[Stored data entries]

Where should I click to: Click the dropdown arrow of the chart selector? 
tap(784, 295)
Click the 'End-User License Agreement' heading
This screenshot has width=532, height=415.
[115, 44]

• **Work required**
Here the answer is the exact run of lines above, from the line with "Click the 'End-User" down to the last, and nothing else.

• **Output of the task**
Click the 'End-User License Agreement' heading
This screenshot has width=532, height=415.
[115, 44]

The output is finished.